- Location in Gila County and the state of Arizona
- Canyon Day, Arizona Location in the United States
- Coordinates: 33°47′16″N 110°1′25″W﻿ / ﻿33.78778°N 110.02361°W
- Country: United States
- State: Arizona
- County: Gila

Area
- • Total: 5.25 sq mi (13.61 km^{2})
- • Land: 5.20 sq mi (13.46 km^{2})
- • Water: 0.058 sq mi (0.15 km^{2})
- Elevation: 5,000 ft (1,524 m)

Population (2020)
- • Total: 1,205
- • Density: 231.9/sq mi (89.54/km^{2})
- Time zone: UTC-7 (MST (no DST))
- ZIP code: 85542
- Area code: 928
- FIPS code: 04-10040
- GNIS feature ID: 0002435

= Canyon Day, Arizona =

Census-designatged place in Gila County, Arizona, United States

Canyon Day (Western Apache: Yangongai) is a census-designated place (CDP) in Gila County, Arizona, United States, on the Fort Apache Indian Reservation. The population was 1,209 at the 2010 census.

==Geography==
Canyon Day is located in easternmost Gila County at (33.787774, -110.023655). It is bordered to the east by Fort Apache in Navajo County. Arizona State Route 73 passes through Canyon Day, leading northeast 24 mi to Hondah or Indian Pine and northwest 23 mi to U.S. Route 60 near Carrizo.

According to the United States Census Bureau, the CDP has a total area of 13.16 km2, of which 13.01 sqkm is land and 0.15 sqkm, or 1.2%, is water. The White River, a west-flowing tributary of the Salt River, forms the southern edge of the Canyon Day CDP.

==Demographics==

Historical population
| Census | Pop. | Note | %± |
| 2020 | 1,205 |  | — |
U.S. Decennial Census

===2020 census===
As of the 2020 census, Canyon Day had a population of 1,205. The median age was 30.4 years. 33.9% of residents were under the age of 18 and 8.7% of residents were 65 years of age or older. For every 100 females there were 99.5 males, and for every 100 females age 18 and over there were 107.0 males age 18 and over.

0.0% of residents lived in urban areas, while 100.0% lived in rural areas.

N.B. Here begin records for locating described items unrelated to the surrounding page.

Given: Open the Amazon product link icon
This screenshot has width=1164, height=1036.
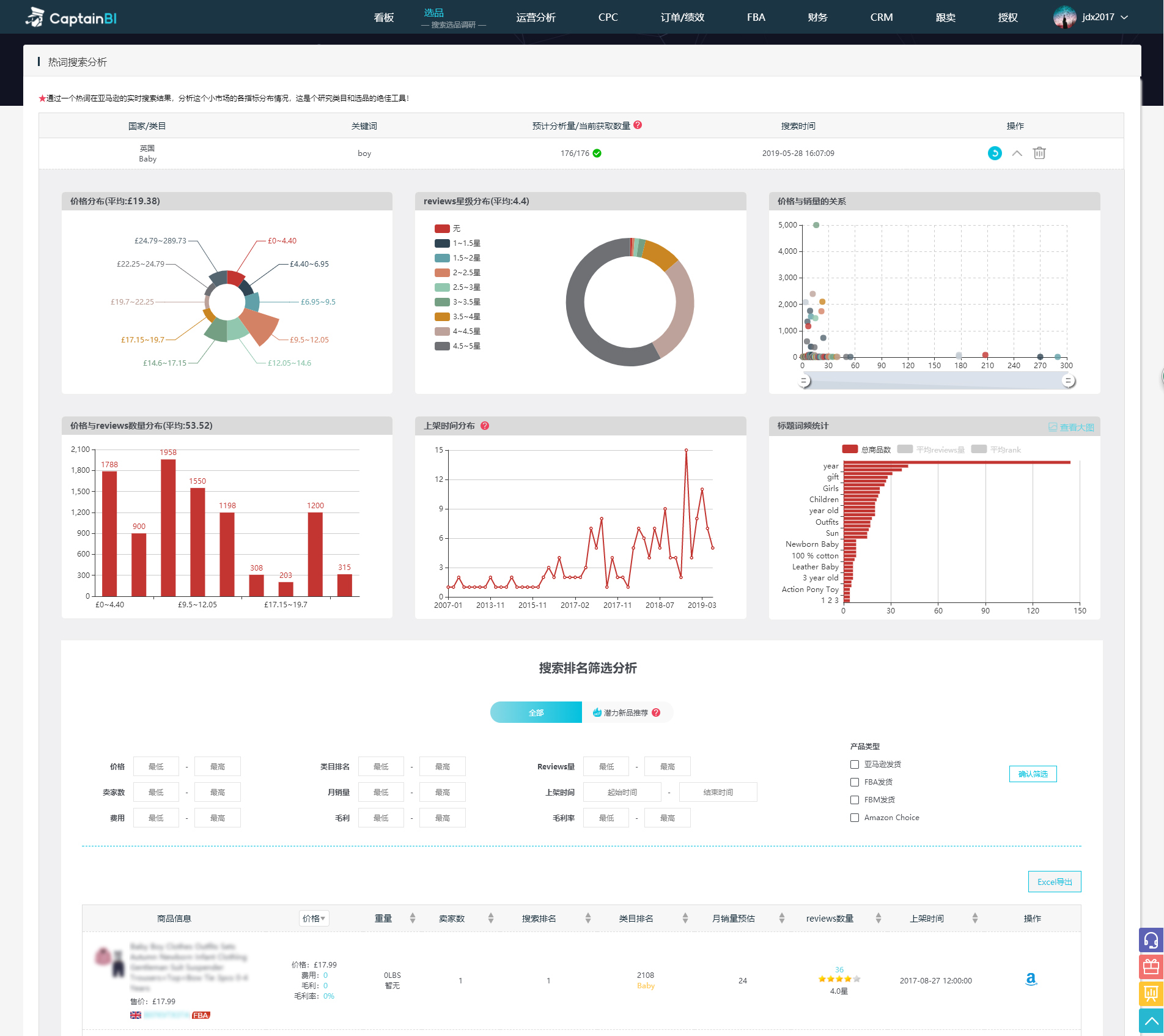Looking at the screenshot, I should [1031, 979].
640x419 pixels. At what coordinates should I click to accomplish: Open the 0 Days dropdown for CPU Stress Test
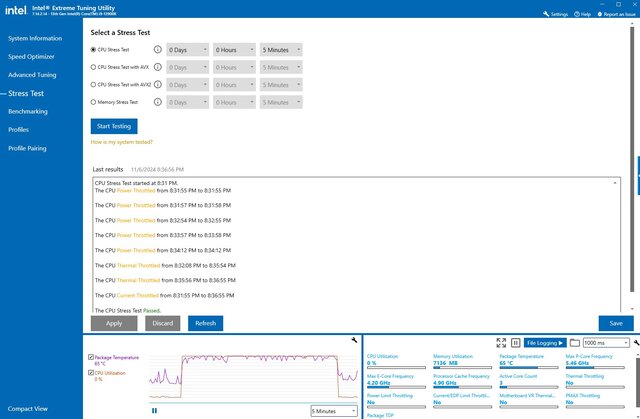coord(187,49)
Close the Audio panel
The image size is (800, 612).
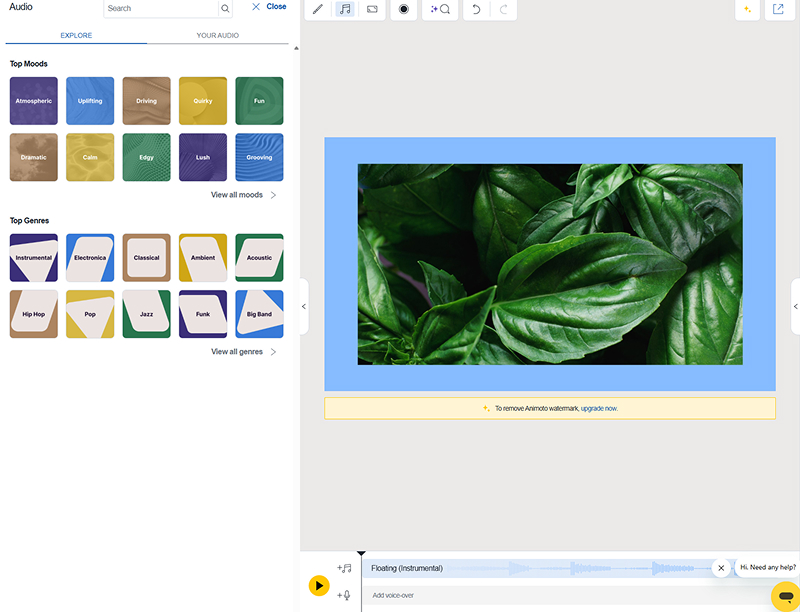pyautogui.click(x=269, y=7)
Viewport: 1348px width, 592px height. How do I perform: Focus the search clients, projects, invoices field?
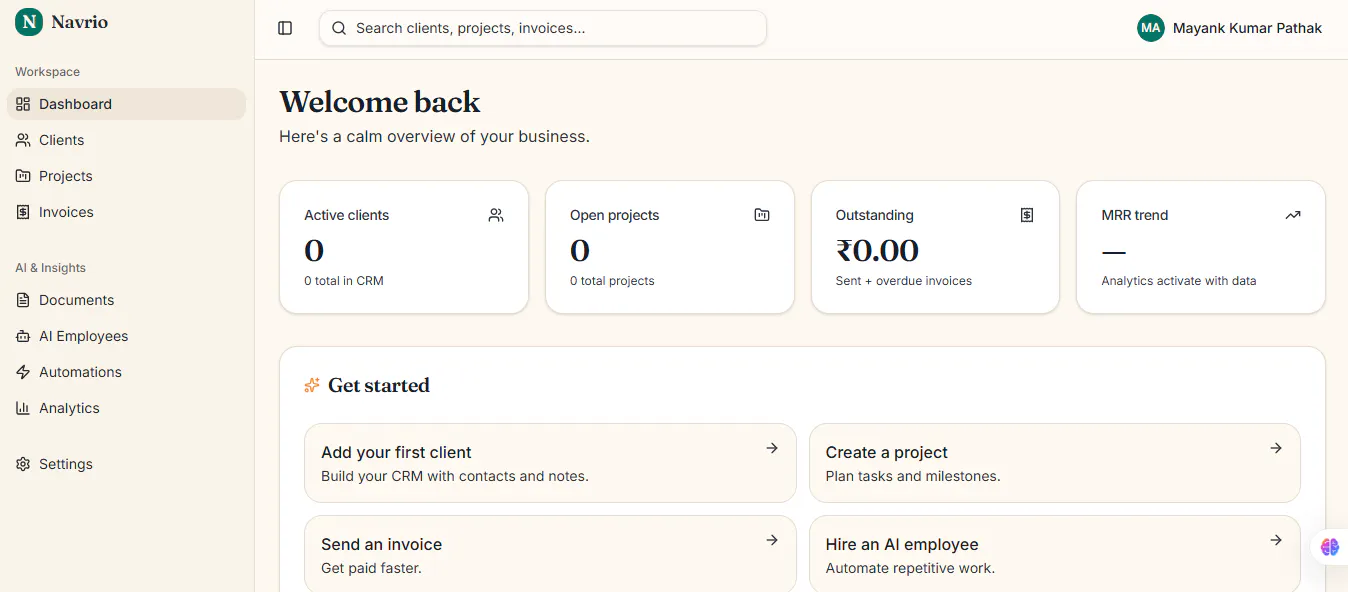point(543,28)
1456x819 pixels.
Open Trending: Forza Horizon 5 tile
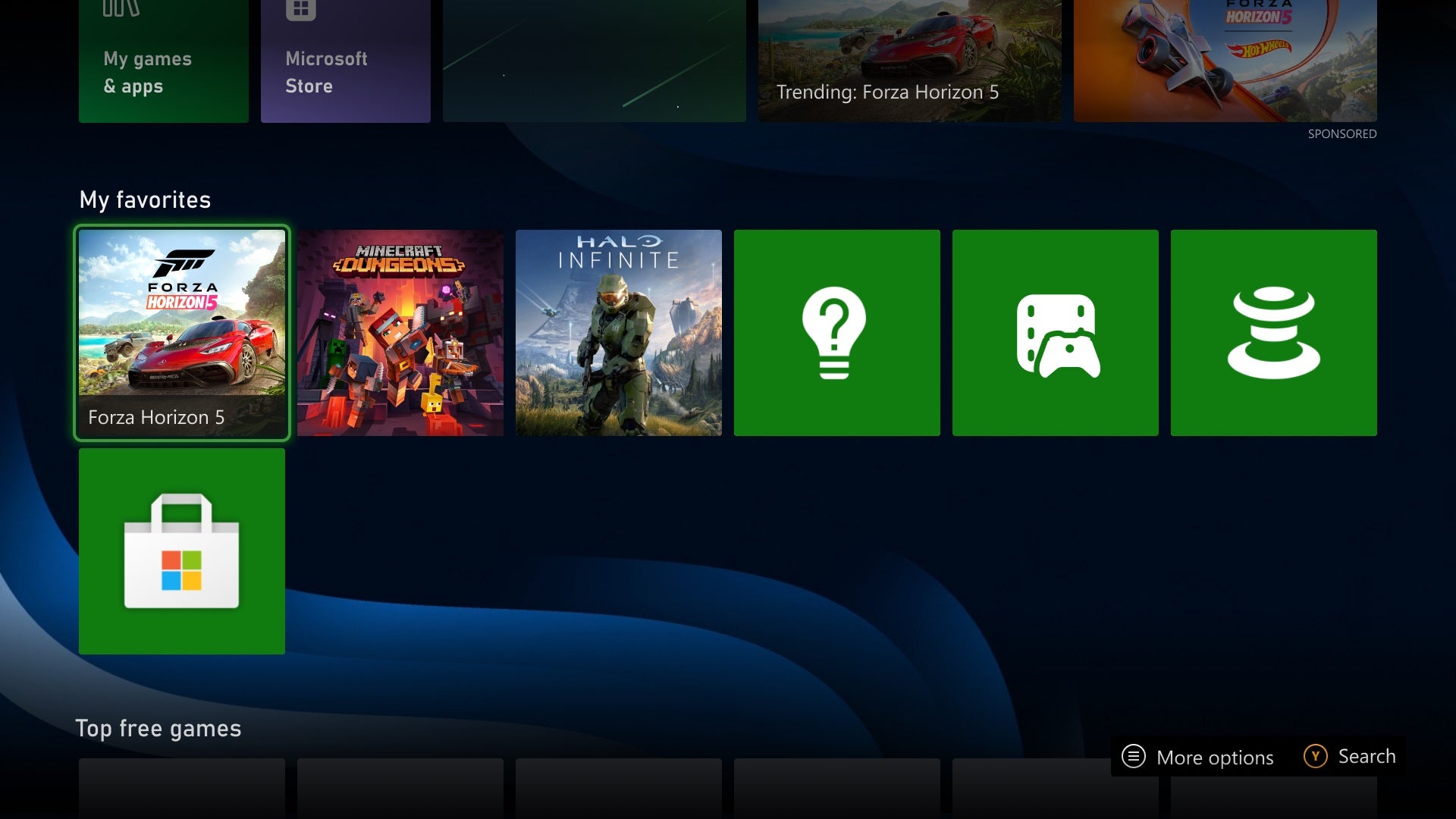tap(908, 61)
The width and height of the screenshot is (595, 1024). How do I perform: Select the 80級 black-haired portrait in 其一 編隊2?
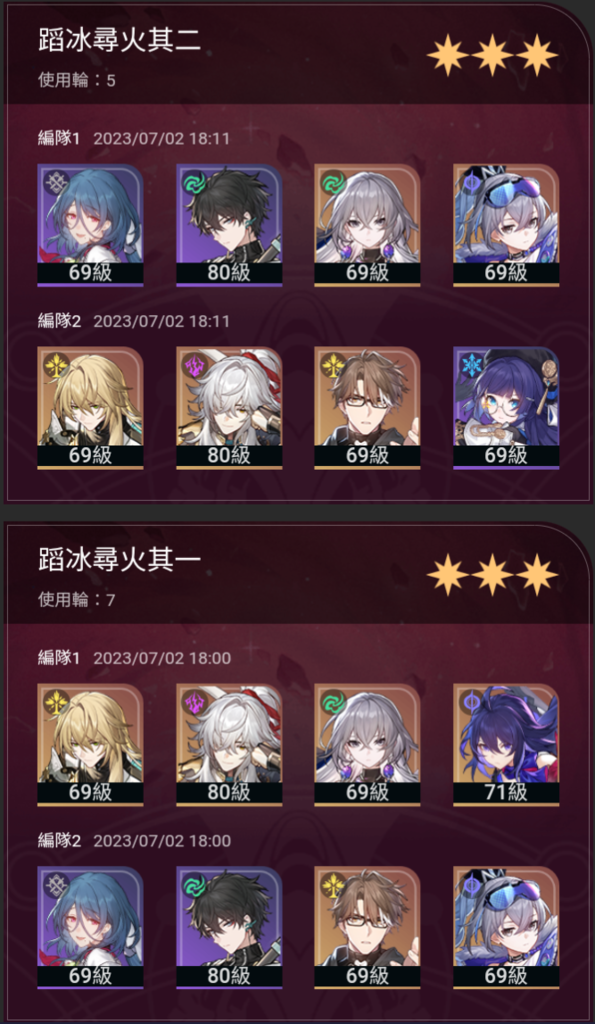coord(229,927)
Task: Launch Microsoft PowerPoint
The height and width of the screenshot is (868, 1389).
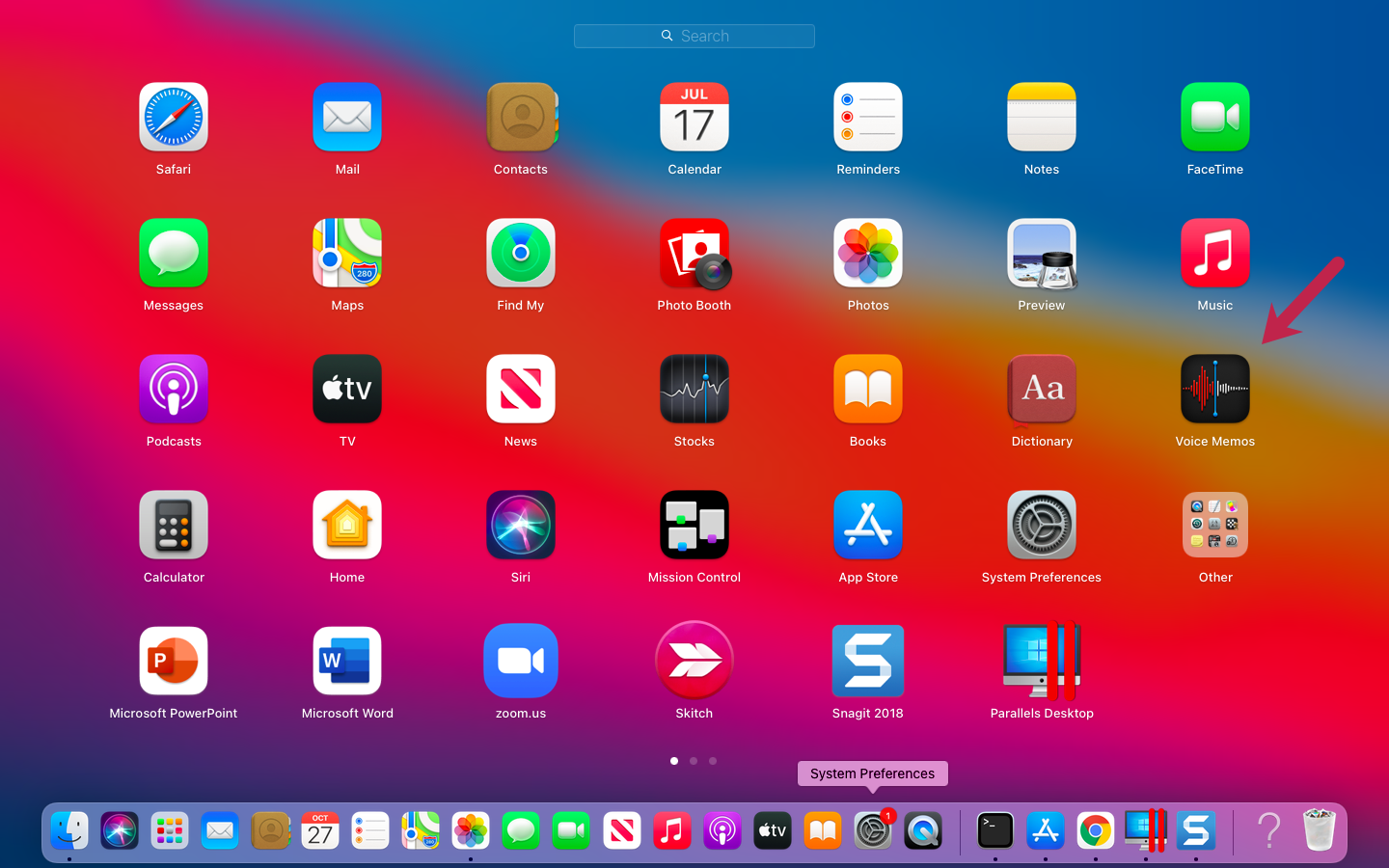Action: [x=174, y=661]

There were 305 households in Canyon Day, of which 44.3% had children under the age of 18 living in them. Of all households, 30.8% were married-couple households, 26.6% were households with a male householder and no spouse or partner present, and 36.7% were households with a female householder and no spouse or partner present. About 21.6% of all households were made up of individuals and 8.5% had someone living alone who was 65 years of age or older.

There were 331 housing units, of which 7.9% were vacant. The homeowner vacancy rate was 0.0% and the rental vacancy rate was 0.0%.

Racial composition as of the 2020 census
| Race | Number | Percent |
|---|---|---|
| White | 8 | 0.7% |
| Black or African American | 3 | 0.2% |
| American Indian and Alaska Native | 1,154 | 95.8% |
| Asian | 27 | 2.2% |
| Native Hawaiian and Other Pacific Islander | 0 | 0.0% |
| Some other race | 2 | 0.2% |
| Two or more races | 11 | 0.9% |
| Hispanic or Latino (of any race) | 16 | 1.3% |

===2000 census===
As of the census of 2000, there were 1,092 people, 271 households, and 227 families residing in the CDP. The population density was 285.1 PD/sqmi. There were 301 housing units at an average density of 78.6 /sqmi. The racial makeup of the CDP was 98.5% Native American, 1.0% White, 0.2% from other races, and 0.3% from two or more races. 0.6% of the population were Hispanic or Latino of any race.

There were 271 households, out of which 51.7% had children under the age of 18 living with them, 46.1% were married couples living together, 31.7% had a female householder with no husband present, and 16.2% were non-families. 15.5% of all households were made up of individuals, and 2.2% had someone living alone who was 65 years of age or older. The average household size was 4.0 and the average family size was 4.4.

In the CDP, the population was spread out, with 43.6% under the age of 18, 9.2% from 18 to 24, 26.1% from 25 to 44, 17.0% from 45 to 64, and 4.0% who were 65 years of age or older. The median age was 23 years. For every 100 females, there were 92.9 males. For every 100 females age 18 and over, there were 84.4 males.

The median income for a household in the CDP was $20,987, and the median income for a family was $22,633. Males had a median income of $25,469 versus $17,813 for females. The per capita income for the CDP was $6,940. About 32.2% of families and 40.0% of the population were below the poverty line, including 46.5% of those under age 18 and 8.0% of those age 65 or over.
==Transportation==
The White Mountain Apache Tribe operates the Fort Apache Connection Transit, which provides local bus service.